Mais confondre la pratique politique et la norme juridique, c'est une faute d'enseignant.
« C'est comme dire : “Parce que tout le monde a peur du Préfet, alors l'ordre du Préfet est supérieur à la Constitution.” C'est faux. »
Le « OUI » d'Owona Nguini donne à croire au citoyen que le Président peut gouverner par téléphone et annuler tous les décrets par une phrase. C'est la porte ouverte à l'arbitraire. Ce n'est pas l'État de droit.
Le devoir de l'intellectuel
Ateba rappelle à Owona Nguini ses trois devoirs fondamentaux :
1. Le devoir de vérité
Dire le droit, pas l'opinion. Le droit dit « NON ». La pratique dit « on exécute ». Il faut séparer les deux.
2. Le devoir de pédagogie
Un peuple non juriste écoute. Si un professeur dit « OUI », 10 millions de Camerounais croiront que le décret ne vaut plus rien. C'est semer la confusion institutionnelle.
3. Le devoir d'exemplarité
Un enseignant corrige ses étudiants sur les copies. Qui le corrige quand il se trompe sur un plateau ?
« Quand on enseigne, on a le droit de se tromper. On a le devoir de se corriger. Publiquement. Parce qu'un “OUI” faux sur un plateau peut faire plus de dégâts que 100 décrets non appliqués. »
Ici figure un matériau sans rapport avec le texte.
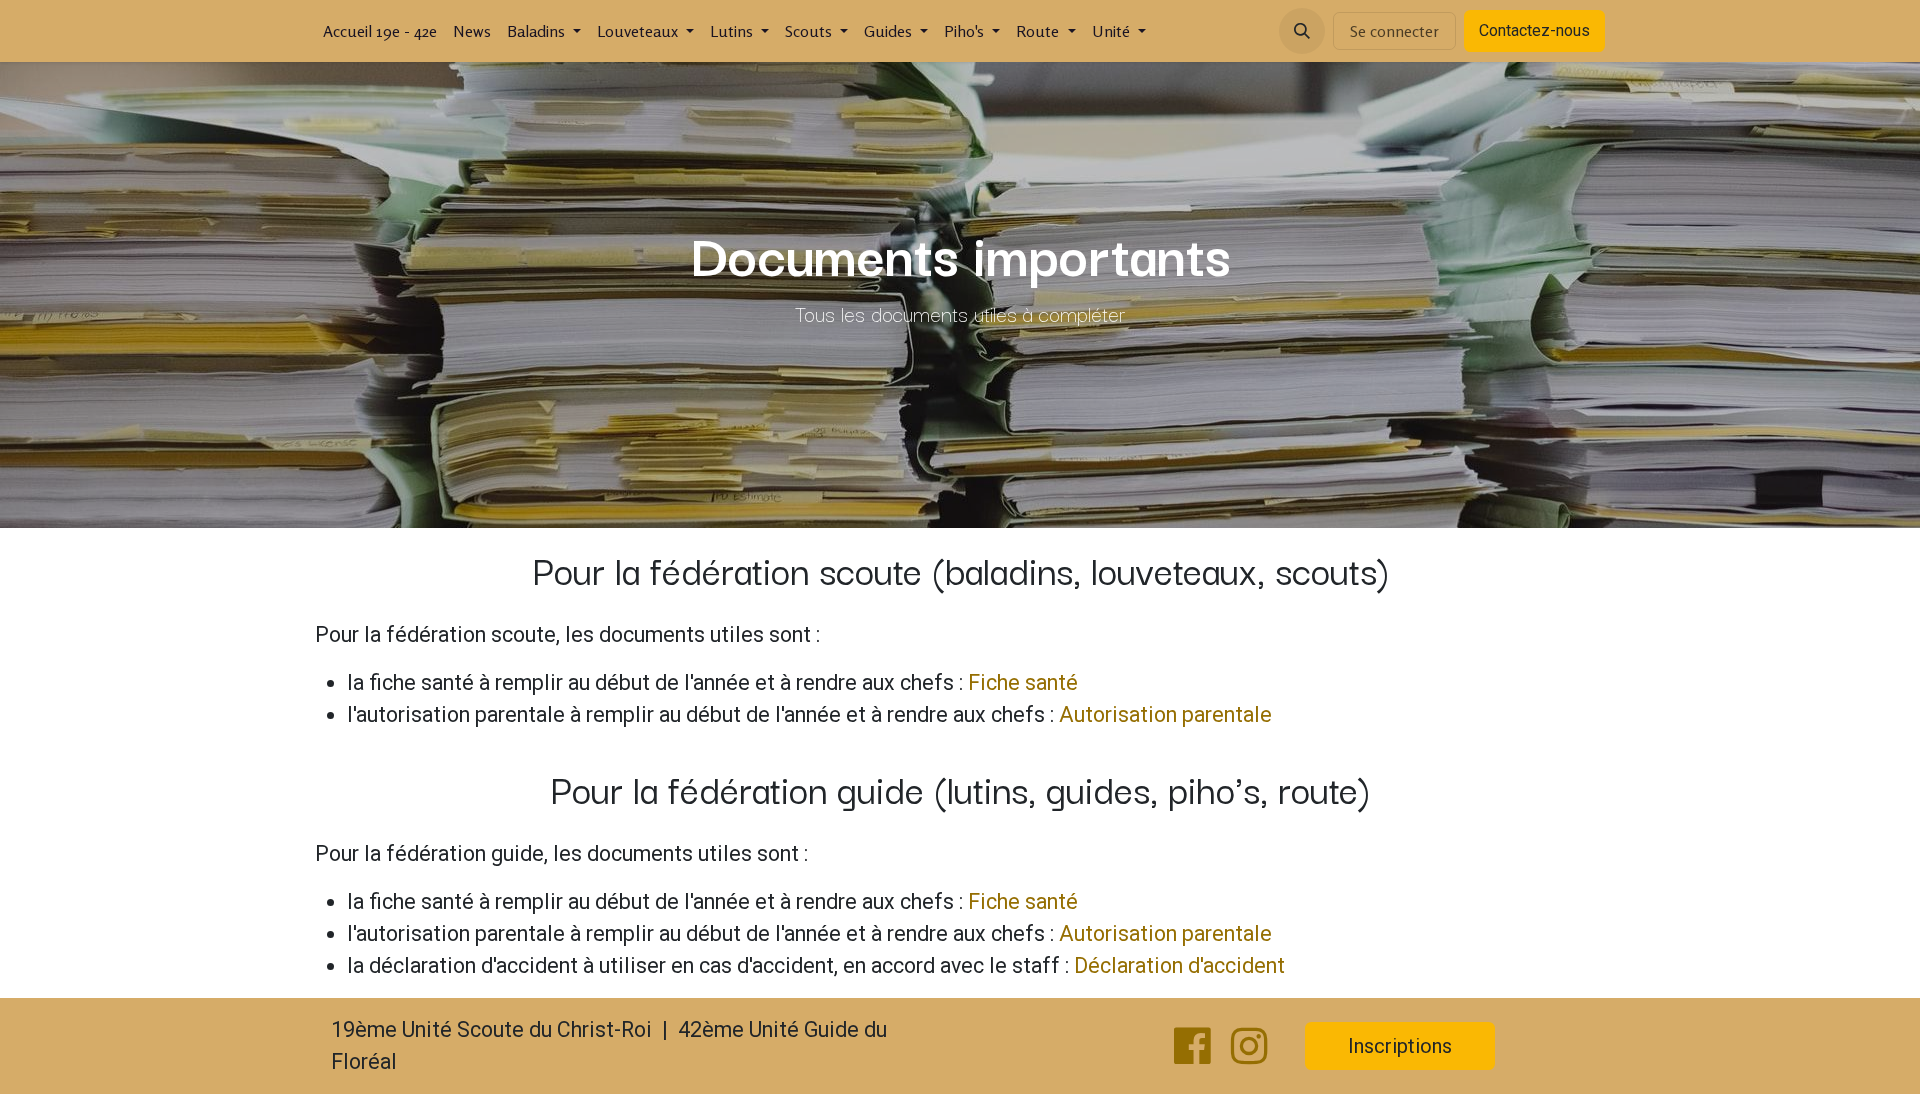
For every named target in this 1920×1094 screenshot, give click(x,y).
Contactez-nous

Une affaire qui dépasse le simple débat juridique
Cette polémique intervient dans un contexte où les « hautes instructions » sont régulièrement invoquées au Cameroun pour justifier des décisions administratives. Leur usage, souvent informel, entretient une confusion entre le pouvoir politique et l'ordre juridique.
En affirmant que les « hautes instructions » sont supérieures aux décrets, Owona Nguini a non seulement commis une erreur de droit, mais il a aussi légitimé une pratique qui affaiblit l'État de droit.
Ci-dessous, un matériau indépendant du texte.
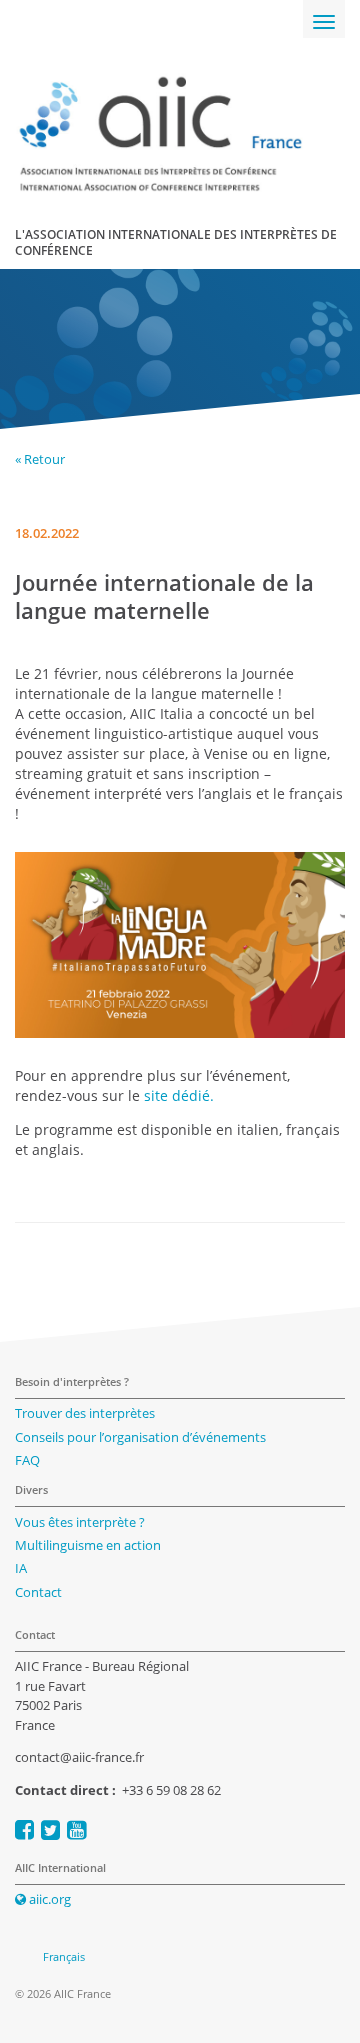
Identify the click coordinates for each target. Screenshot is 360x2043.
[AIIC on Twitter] (50, 1829)
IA (21, 1568)
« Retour (40, 459)
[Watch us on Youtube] (76, 1829)
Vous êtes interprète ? (80, 1522)
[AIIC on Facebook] (24, 1829)
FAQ (27, 1460)
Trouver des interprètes (85, 1413)
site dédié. (179, 1095)
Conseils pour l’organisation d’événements (140, 1437)
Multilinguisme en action (88, 1545)
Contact (38, 1592)
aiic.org (48, 1899)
Comme le souligne un commentateur sur les réseaux sociaux : « Si les hautes instructions conduisent à écarter un décret en vigueur, elles relèvent davantage de la pratique politique que du droit positif ».
Perspective : un appel à la rigueur
Cette affaire relance le débat sur la responsabilité des intellectuels dans l'espace public camerounais. À l'heure où les réseaux sociaux amplifient chaque déclaration, le devoir de rigueur des universitaires est plus crucial que jamais.
Owona Nguini a-t-il déjà corrigé son erreur ? A-t-il pris la mesure des dégâts causés par ce « OUI » malheureux ? La question reste ouverte.
Une chose est sûre : ce n'est pas la première fois que le professeur se retrouve au centre d'une polémique. Il a récemment été impliqué dans l'affaire des « faux décrets » de nomination d'un vice-président. Sa crédibilité est en jeu.